Zwar ist richtig, dass es seit der GAP-Reform und ihrer innerstaatlichen Umsetzung u.a. durch das Betriebsprämiendurchführungsgesetz vom 21. Juli 2004 (BGBl. I S. 1763), zuletzt geändert durch das Dritte Gesetz zur Änderung des Betriebsprämiendurchführungsgesetzes vom 28. März 2008 (BGBl. I S. 495), keinen AB-Status mehr gibt. Ebenfalls zutreffend ist, dass die neue Rechtslage insoweit zu einer "Entkoppelung" der Direktzahlungen von der landwirtschaftlichen Produktion und von konkreten landwirtschaftlichen Nutzflächen geführt hat, als die (nunmehr) Zahlungsansprüche genannten Förderleistungen nicht mehr flächenbezogen sind, sondern auf dem Gesamtumfang der bewirtschafteten landwirtschaftlichen Flächen basieren. Sie sind von der Nutzung konkreter Flächen entkoppelte Beihilfen zur Verbesserung der Einkommensverhältnisse des Betriebsinhabers (vgl. BGH, Urteil vom 24. November 2006 - LwZR 1/06 - NJW-RR 2007, 1279 <1291>; Bundesministerium für Ernährung, Landwirtschaft und Verbraucherschutz <BMELV>, Die EU-Agrarreform - Umsetzung in Deutschland, Ausgabe 2006, S. 11; Schwantag, in: Seehusen/Schwede, FlurbG, 8. Aufl. 2008, § 28 Rn. 50 f.; Schmitte, AUR 2005, S. 80 <82>).
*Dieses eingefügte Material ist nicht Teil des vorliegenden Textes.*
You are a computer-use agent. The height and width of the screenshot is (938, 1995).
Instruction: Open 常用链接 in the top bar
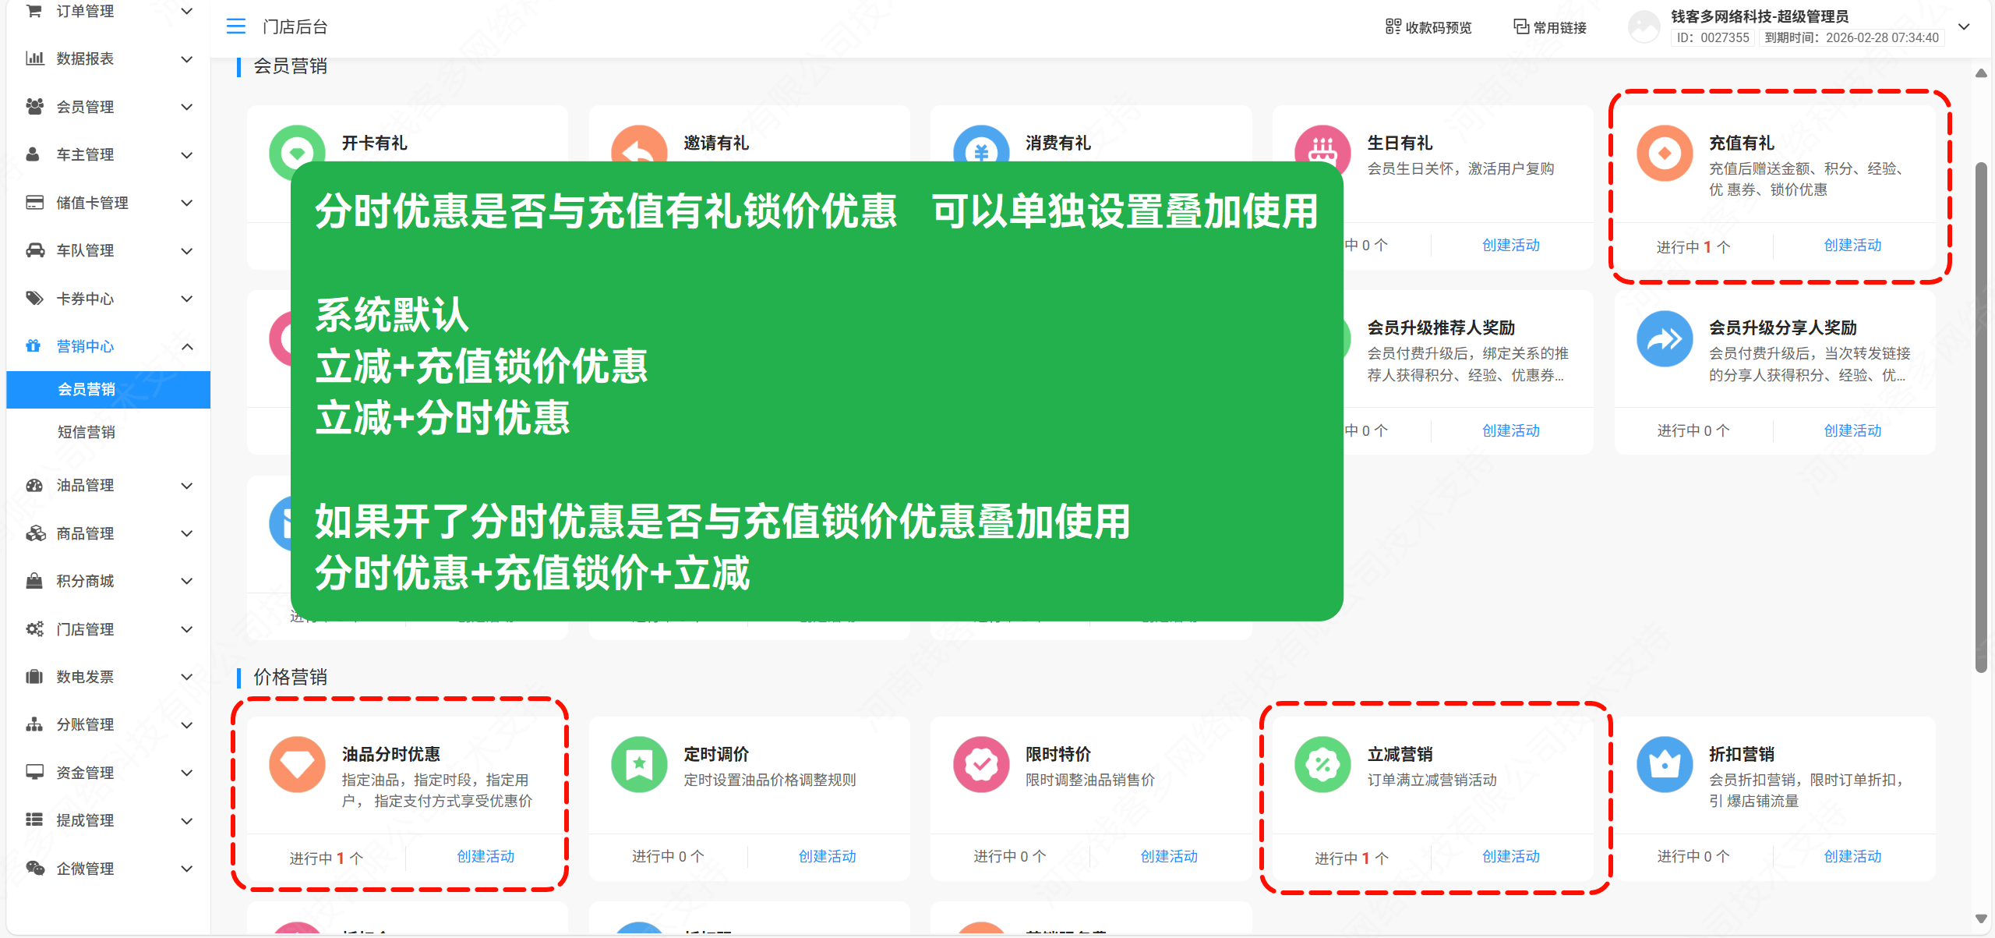(1550, 27)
Zu weitgehend ist jedoch die vom Flurbereinigungsgericht daraus gezogene Schlussfolgerung, dass auch die hinter dem sog. AB-Status stehende Frage der Ackerlandeigenschaft einer Grundstücksfläche unter der Geltung der neuen Rechtslage keine Bedeutung mehr habe. Denn im Rahmen der im Jahr 2005 durchgeführten erstmaligen Zuteilung der Zahlungsansprüche richtete sich die H ö h e des regional unterschiedlichen Referenzbetrages des flächenbezogenen Teils der Zahlungsansprüche gemäß § 5 Abs. 3 Nr. 2 BetrPrämDurchfG danach, ob die landwirtschaftliche Nutzfläche am maßgeblichen Stichtag (Status 15. Mai 2003) als Dauergrünland oder als sonstige beihilfefähige Fläche, wozu vor allem Ackerland gehört (vgl. Art. 44 Abs. 2 GAP-VO-EG), genutzt wurde (vgl. BMELV, a.a.O. S. 16; Schmitte, a.a.O. S. 81). Aus den in der Anlage 2 des Gesetzes (Tabelle zu § 5 Abs. 3 Nr. 2) enthaltenen Wertverhältniszahlen ergab sich für Bayern eine Differenz zwischen Dauergrünland (89 EUR/ha) und Ackerland (299 EUR/ha) von 210 EUR/ha (vgl. die in Euro-Beträge umgerechnete Tabelle bei Schmitte, a.a.O. S. 81). Jedenfalls insoweit hat die Differenzierung zwischen Acker- und Dauergrünland noch Bedeutung, ungeachtet des Umstandes, dass ein ("normaler") Zahlungsanspruch mit jedweder Art von Fläche, gleichviel ob Dauergrünland oder Ackerland, aktiviert werden kann (BMELV, a.a.O. S. 27; Schmitte, a.a.O. S. 82).